It is well known that Eurasian otters principally feed on fishes and crustaceans, however, their detailed diet taxonomies are not fully understood. I performed a series of Sanger-sequencing reactions, utilizing nine primer sets for Eurasian otter diet research. In these data materials, in total 153 readable DNA sequences of a diet research on Eurasian otter of Kinmen Island are presented. Such information provides a very detailed insight of feeding behavior of the Eurasian otter in Kinmen.
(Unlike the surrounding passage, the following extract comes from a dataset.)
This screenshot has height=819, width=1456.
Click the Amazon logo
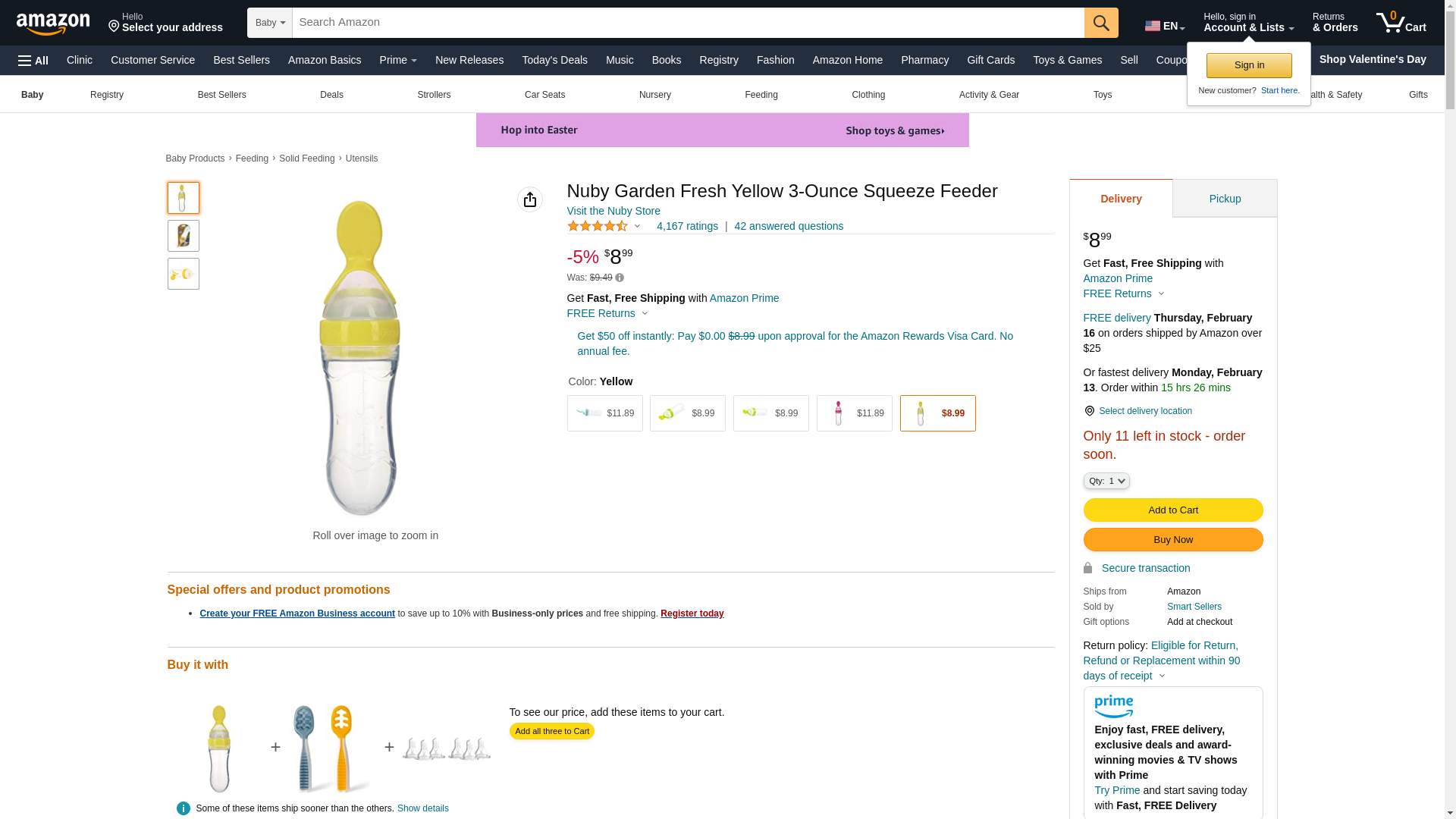[53, 24]
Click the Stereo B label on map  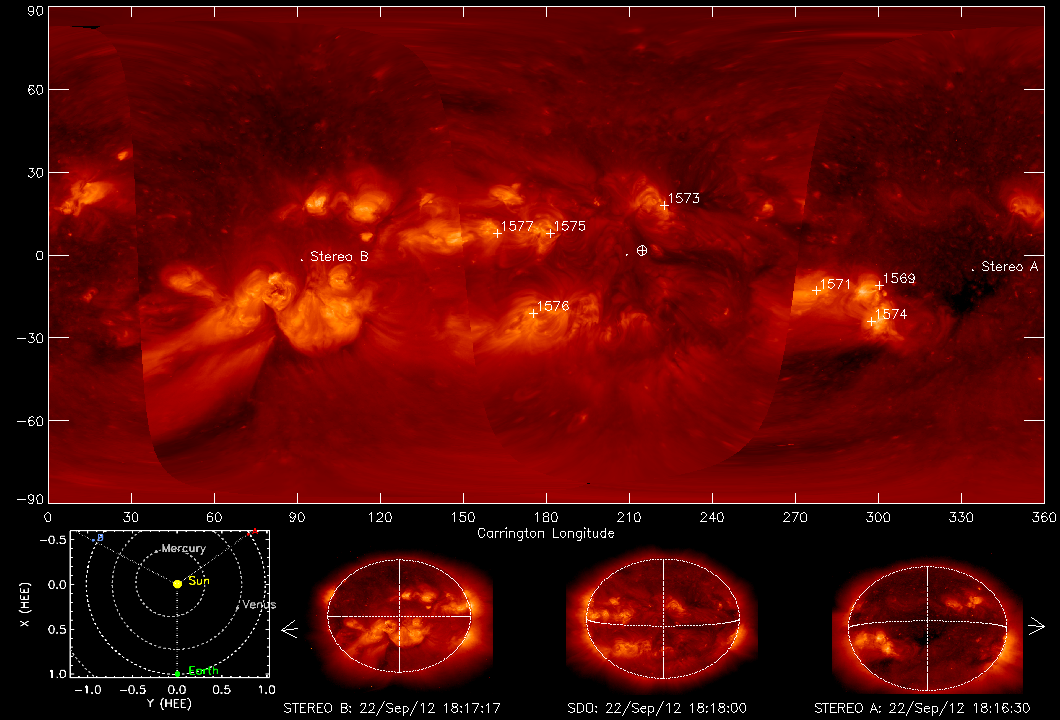pos(339,257)

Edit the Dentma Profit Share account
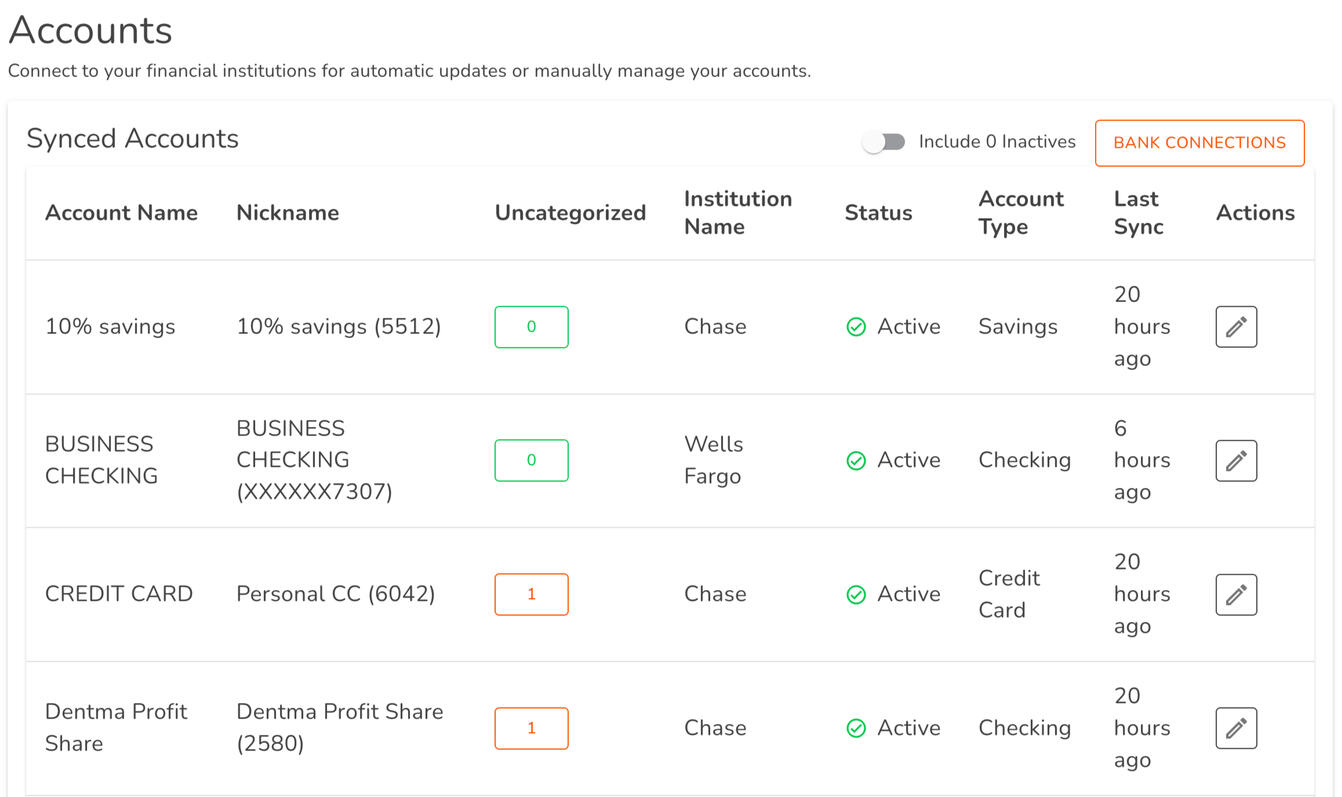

These sequences were sequenced from 49 DNA samples extracted from fresh spraints collected from Kinmen from April 2017 to November 2018. Each DNA sample was PCR-amplified 9 times and with 9 primer sets. Eight of them are published universal COI primers and targeted toward different prey taxa. Besides, I designed a group of COIII primers for the introduced tilapia, the most abundant prey species in Kinmen Island.

In total, 16 prey types were identified across all 49 samples. Furthermore, another identified sequence group comprised “non-food species”, including bacteria, amoeba, diatoms, small insects (e.g. ants and mosquitos) and small invertebrates, as well as the otters’ sequences themselves. The detailed information of these 153 sequences including collection sites, primers, identified food/non-food species, linkage of blast results, etc. are listed in S2.xlxs; for the sequences themselves are listed in S3.txt.

These data were sequenced from 49 DNA samples extracted from fresh spraints collected from Kinmen from April 2017 to November 2018. Each DNA sample was PCR-amplified 9 times by Sanger sequencing method and with 9 primer sets. Eight of them are published universal COI primers and targeted toward different prey taxa. They are (I) forward primer BirdF1 and reverse primer cocktails BirdR1+R2+R (BirdRM) for avian species; (II) forward primer VF1 and reverse primer cocktails VR1+VR1d (VRM) for mammals, reptiles, fish, amphibians, and some insects; (III) forward primer chmf4 and reverse primer chmr4 for amphibians; (IV) forward primer FF2d and reverse primer FR1d for fishes; (V) forward primer FishF1 and reverse primer FishR1 for fishes; (VI) forward primer FishF2 and reverse primer FishR2 for fishes; (VII) forward primer LCO1490 and reverse primer HCO2198 for various phyla from the animal kingdom; (VIII) forward primer LepF1 and reverse primer LepR1 for Lepidoptera. Besides, I designed a group of COIII primers for the introduced tilapia, the most abundant prey species in Kinmen Island. They are (IX) forward primer Til9020F and reverse primer cocktails Mos9516R+Nil9464R+Esc9305R+Zil9212R (TilMR). The PCR thermal cycling conditions consisted of 5 min at 94 °C, 40 cycles of 30 sec at 94 °C, 30 sec at 50 °C, 50 sec at 72 °C, and a final step of 5 min at 72 °C.